According to Yonhap News and NorthJersey.com, a community website for local news, approximately 100 runners participated in the first-ever “Comfort Women Memorial Peace Marathon,” organized by the Korean American Association of Palisades Park and sponsored by several Korean organizations.

The 8-kilometer run kicked off in front of the Bergen County Courthouse in Hackensak, the site of a stone dedicated by the county to the women in May this year. Runners crossed the finish line at another comfort women memorial stone in front of the Palisades Park library, which was dedicated in October 2010.
Participants in Bergen County’s first Comfort Women Memorial Peace Marathon pose around a memorial to the women near the starting line on Monday. (Yonhap News) Participants in Bergen County’s first Comfort Women Memorial Peace Marathon pose around a memorial to the women near the starting line on Monday. (Yonhap News)

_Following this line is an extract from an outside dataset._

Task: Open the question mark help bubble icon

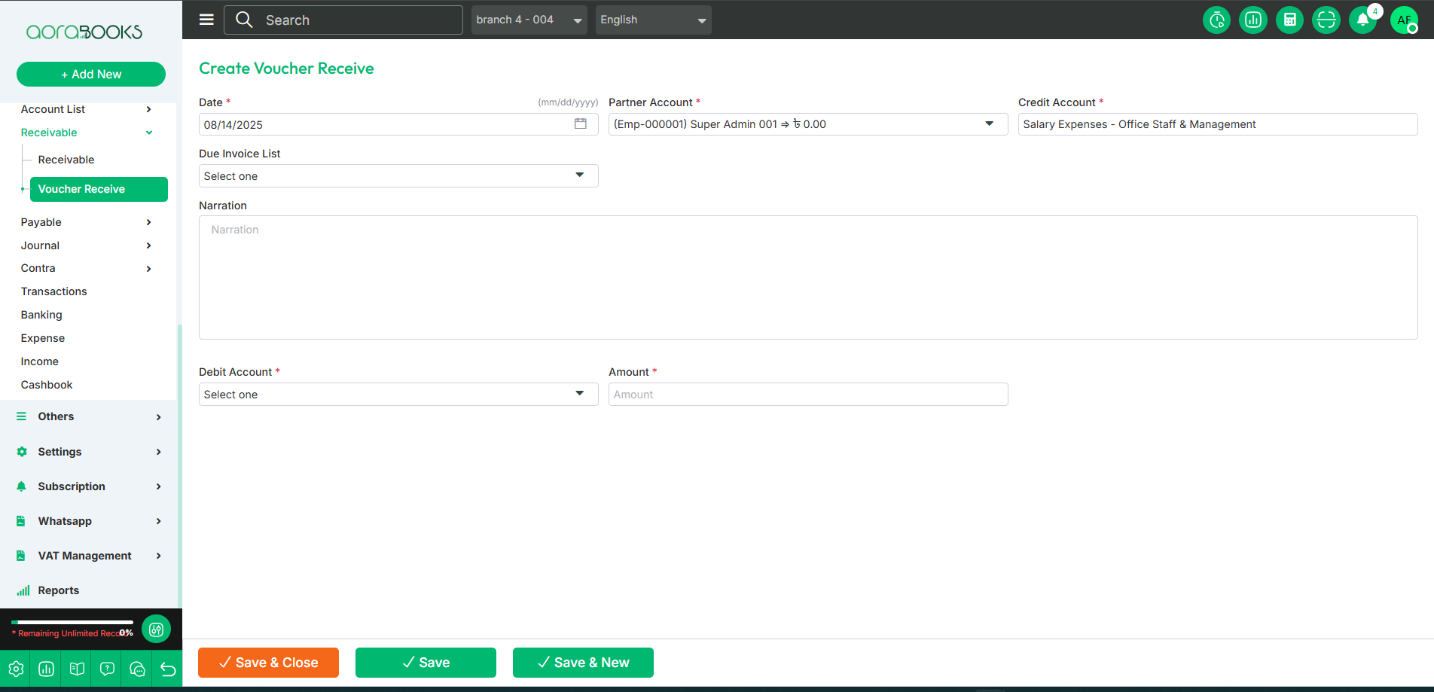Action: [x=107, y=669]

The stone in front of the courthouse is the first one dedicated by a local U.S. government to honor the so-called comfort women, while the Palisades Park memorial is the first comfort women monument to have been erected in the U.S.

Monday was the 68th anniversary of Japan’s formal surrender in a ceremony onboard the USS Missouri battleship in Tokyo Bay.

“Japan continues to deny and distort the history of comfort women,” said John Chang, president of the association. “They have to recognize what the Imperial Army did during World War II.”

He said that he planned to hold the run every year until Japan acknowledged the truth about comfort women and made a sincere apology.

There were about 200,000 comfort women from Korea, China, Thailand, Vietnam and other Japanese-occupied territories.

Runners included not only Korean-Americans but also Jews and Filipinos. They participated in the marathon in recognition of the comfort women not as an issue for Korea but as an issue of women’s human rights being trampled in wartime, he said.

Organizers read a poem in honor of comfort women at the stone monument near the finish line and also a statement urging Japan to apologize for its wartime atrocities.

Donations from participants will be delivered to comfort women.